=== Selected extract ===
Here in this country, fly tying vises were a huge silly cost, once long ago.
As were the tools, therefore we made do,

I converted a 4 jaw Pin vise, taped the hollow rear end.
Found a section of 1/4inch rod, threaded both ends,
added a 1/4" steel plate to the bottom of the new 1/4’ shank.

Bobbin holder.what was that ?

Well that was back in the mid to early 60’s.

And now today, its easy with these Rotary vise things.wow !
and something to hold the thread, almost impossible…
once I would have thought.

Kindest regards,
UB
ps : as you only live once,( as far as I know ), then be nice to everybody as it costs nothing to be nice.

Hi Again TyroneFly,

Universal Vise was one of the major suppliers of fly-tying materials and equipment in the 1950’s and early 1960’s, at least in the New England area. I grew up in Windham/ Willimantic, CT and regularly spent my $2.00/week allowance at Nassif Arms, a local sporting goods company that carried a pretty good assortment of fly-tying materials all displayed on peg-board hooks. Much of this material was packaged by the Universal Vise Company. I also inherited a primitive (compared to Rezzetti) rotating Universal Vise from my grandfather. I still have some cards of tinsel, chenille and wool from Universal that were 10 cents each and small packets of saddle hackle for 29 cents each. 8T :slight_smile:

lol, I lived in westfield mass for a couple of years before I came to MT. My first vise was an HMH Spartan. Tools all Dr. Slicks. I just started :wink:

I’m with Mr JML, Doug, fontinalis and beaver on this topic - a Thompson A and a needle stuck in a dowel for a bodkin, both of which I still use 37 years later. I did upgrade to a PEAK about five years ago but still use the C clamp from the Thompson when I want to travel lightly (that base is a chunk o’ metal, eh?).

=== What you should do ===
In the fly-tying forum thread, change "Kindest regards" to "Warm wishes" and write out the passage starting at "Bobbin holder.what was" and ending at "to be nice.".

=== Data extract ===

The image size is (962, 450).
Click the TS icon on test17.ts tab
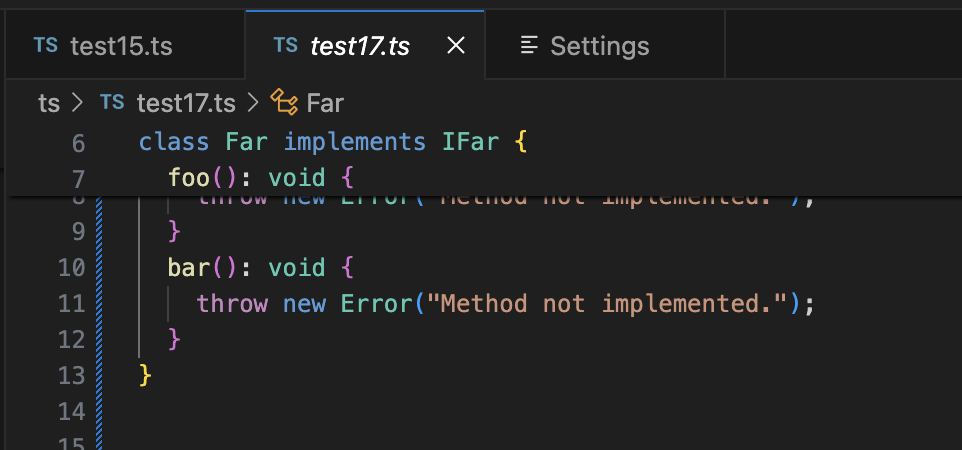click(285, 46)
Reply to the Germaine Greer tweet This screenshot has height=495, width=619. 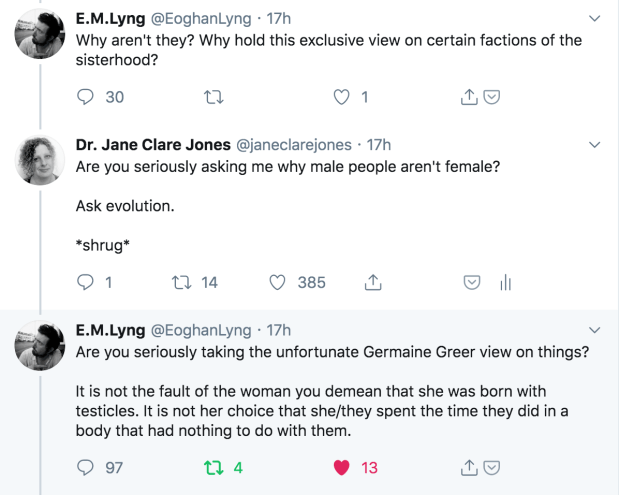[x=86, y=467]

...

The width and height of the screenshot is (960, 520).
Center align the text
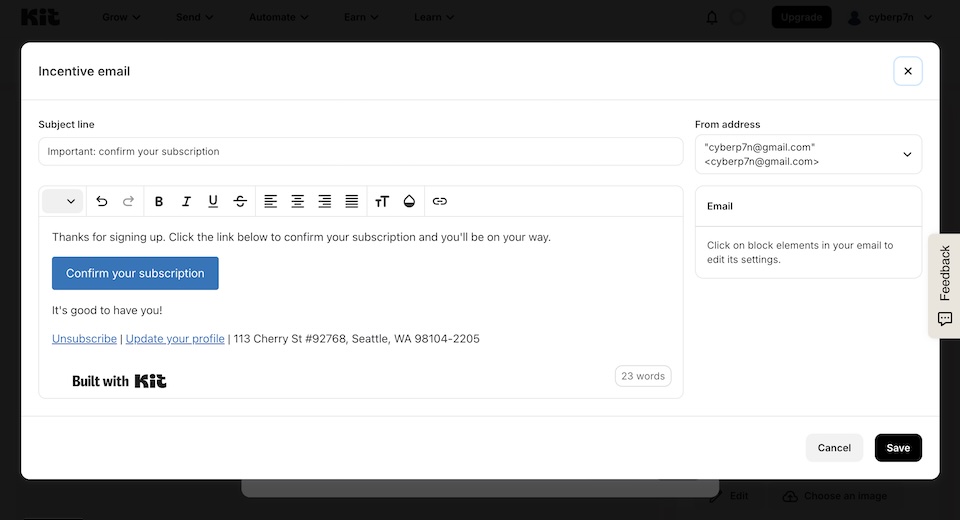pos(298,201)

=== Task result ===
Bobbin holder.what was that ?

Well that was back in the mid to early 60’s.

And now today, its easy with these Rotary vise things.wow !
and something to hold the thread, almost impossible…
once I would have thought.

Warm wishes,
UB
ps : as you only live once,( as far as I know ), then be nice to everybody as it costs nothing to be nice.